▶ _Your objective_
Word for word, copy the lines from the one with "Given: Like RekingYang's comment" to the last line of the data below, counting both, and keep every picture out.

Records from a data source
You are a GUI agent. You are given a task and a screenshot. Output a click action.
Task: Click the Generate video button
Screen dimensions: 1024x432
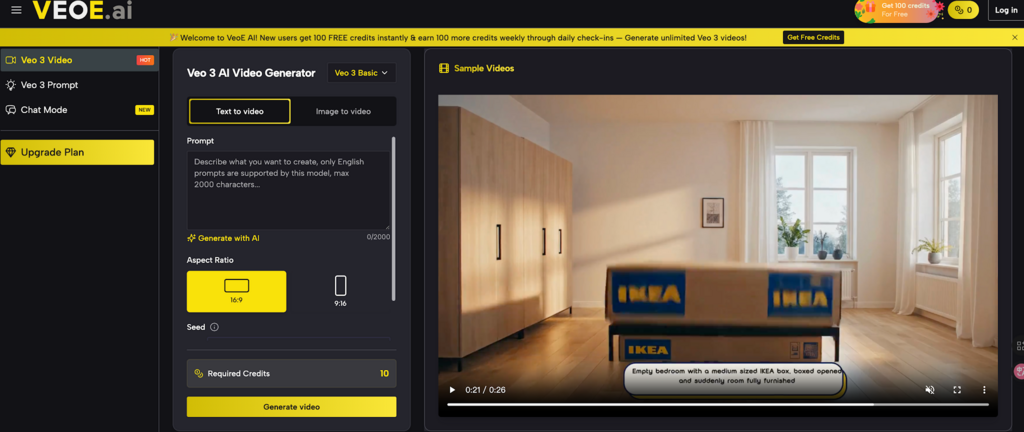(x=291, y=407)
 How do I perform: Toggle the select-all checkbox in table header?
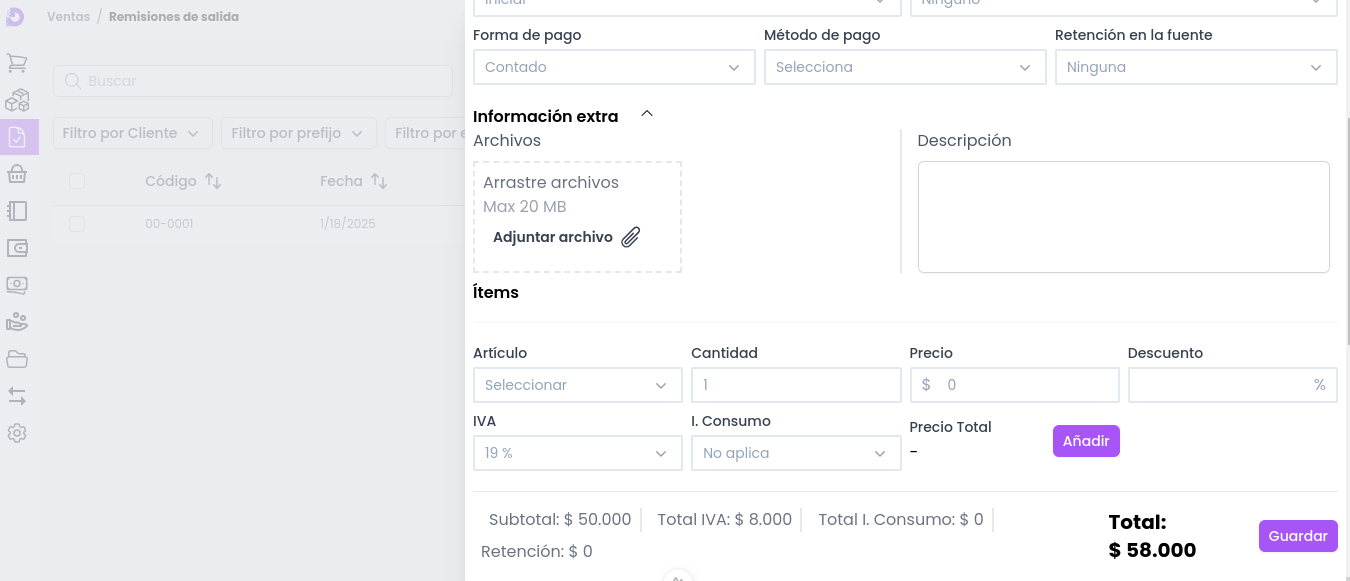77,181
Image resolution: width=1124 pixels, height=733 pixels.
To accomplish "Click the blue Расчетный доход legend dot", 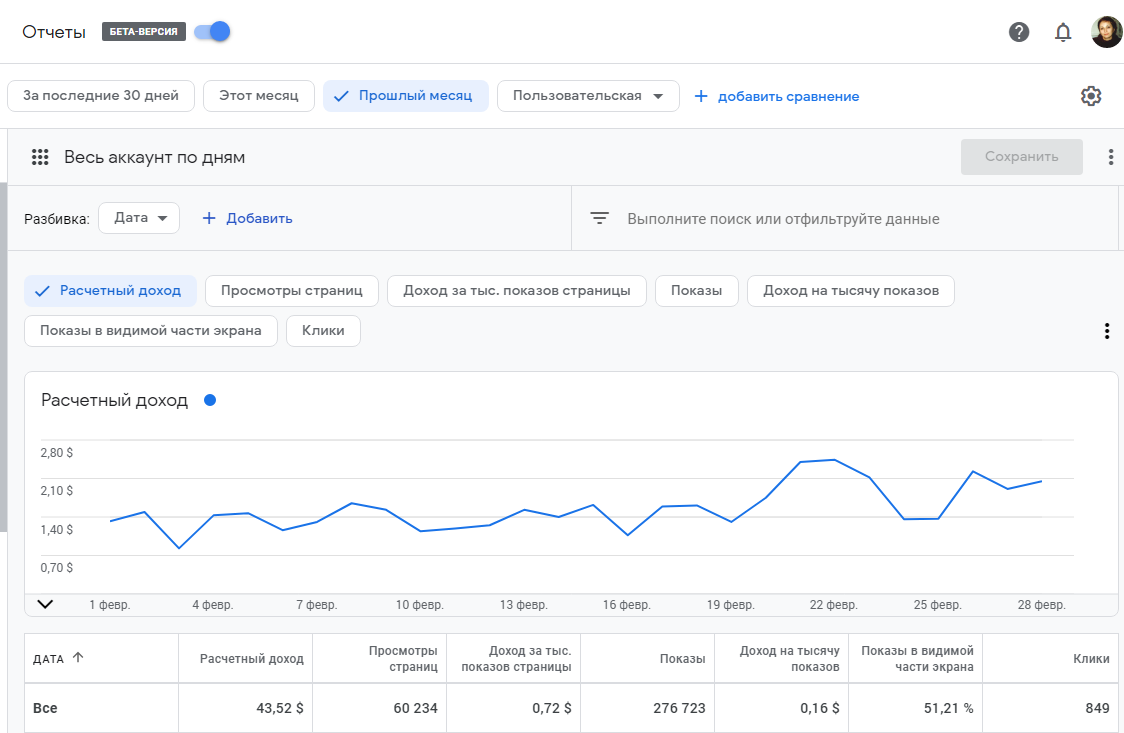I will 210,400.
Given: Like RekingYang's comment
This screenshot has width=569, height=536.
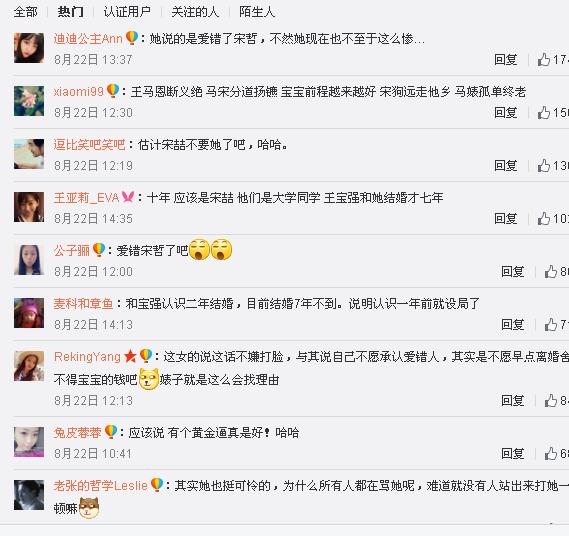Looking at the screenshot, I should click(x=550, y=400).
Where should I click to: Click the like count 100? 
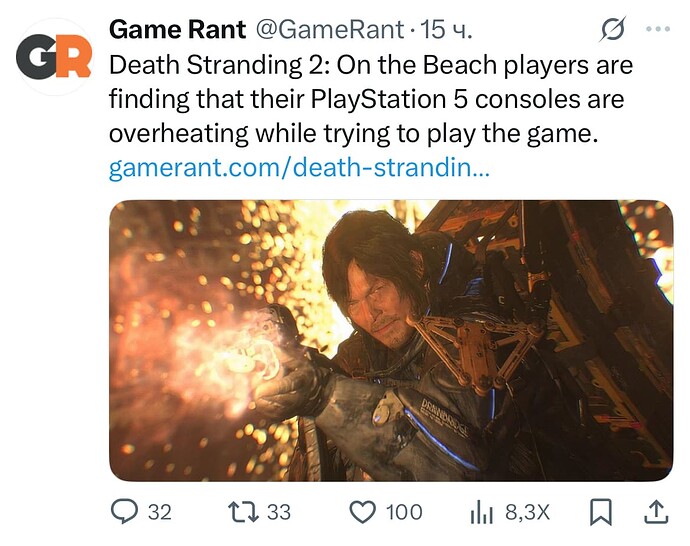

▶ _Written answer_
Given: Like RekingYang's comment
This screenshot has width=569, height=536.
Looking at the screenshot, I should click(x=550, y=400).
Where should I click to: Click the like count 100? 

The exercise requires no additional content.